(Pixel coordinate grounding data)
----------------
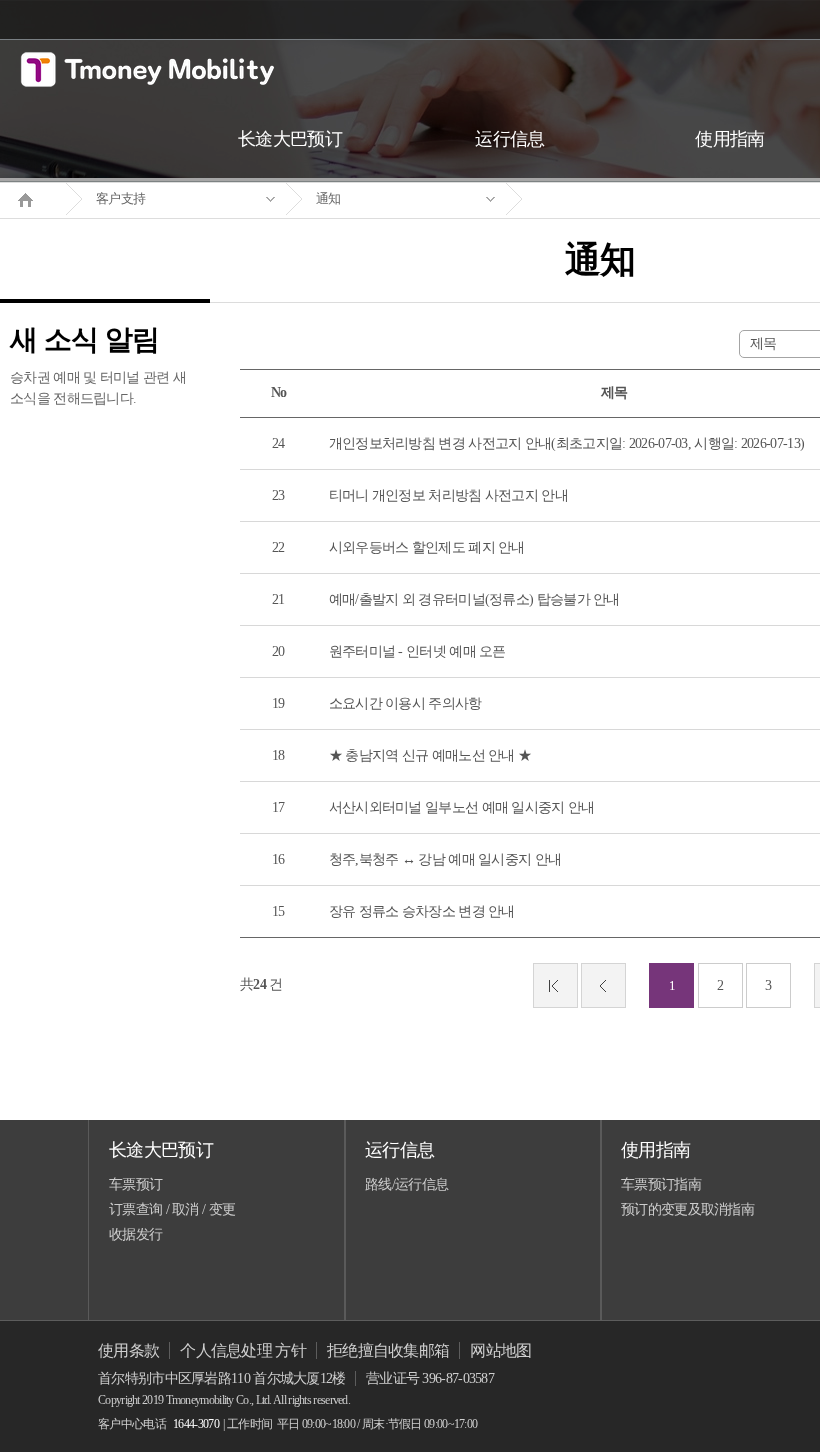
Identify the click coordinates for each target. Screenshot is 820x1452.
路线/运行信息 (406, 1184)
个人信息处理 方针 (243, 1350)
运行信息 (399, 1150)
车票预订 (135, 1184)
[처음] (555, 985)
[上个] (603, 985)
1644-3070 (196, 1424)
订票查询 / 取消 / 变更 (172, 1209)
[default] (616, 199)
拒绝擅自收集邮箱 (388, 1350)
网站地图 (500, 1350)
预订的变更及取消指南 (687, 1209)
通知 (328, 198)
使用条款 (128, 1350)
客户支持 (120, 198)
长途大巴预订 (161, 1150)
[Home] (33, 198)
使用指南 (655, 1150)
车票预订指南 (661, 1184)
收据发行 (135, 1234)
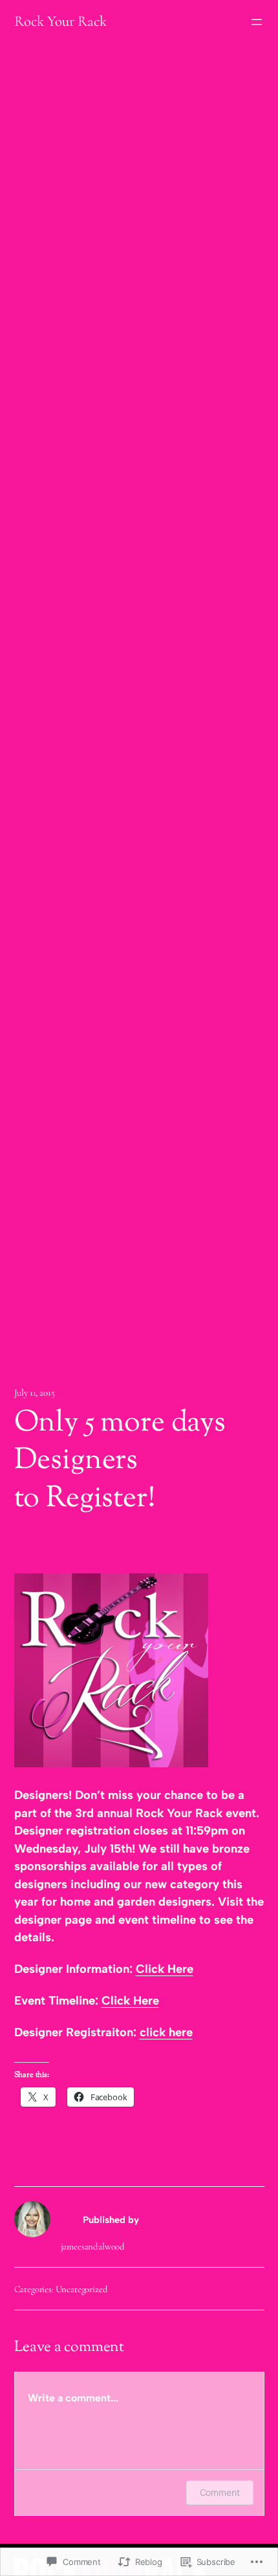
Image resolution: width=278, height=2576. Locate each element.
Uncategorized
----------------
▶ Brief
What is needed is an exact repetition of every entry, without the pictures.

▶ Finished exercise
Identify the click coordinates for each target. Screenshot is 820x1452.
路线/运行信息 (406, 1184)
个人信息处理 方针 (243, 1350)
运行信息 (399, 1150)
车票预订 (135, 1184)
[처음] (555, 985)
[上个] (603, 985)
1644-3070 (196, 1424)
订票查询 / 取消 / 变更 (172, 1209)
[default] (616, 199)
拒绝擅自收集邮箱 (388, 1350)
网站地图 (500, 1350)
预订的变更及取消指南 (687, 1209)
通知 (328, 198)
使用条款 (128, 1350)
客户支持 (120, 198)
长途大巴预订 (161, 1150)
[Home] (33, 198)
使用指南 (655, 1150)
车票预订指南 (661, 1184)
收据发行 (135, 1234)
Image resolution: width=278, height=2576. Locate each element.
Uncategorized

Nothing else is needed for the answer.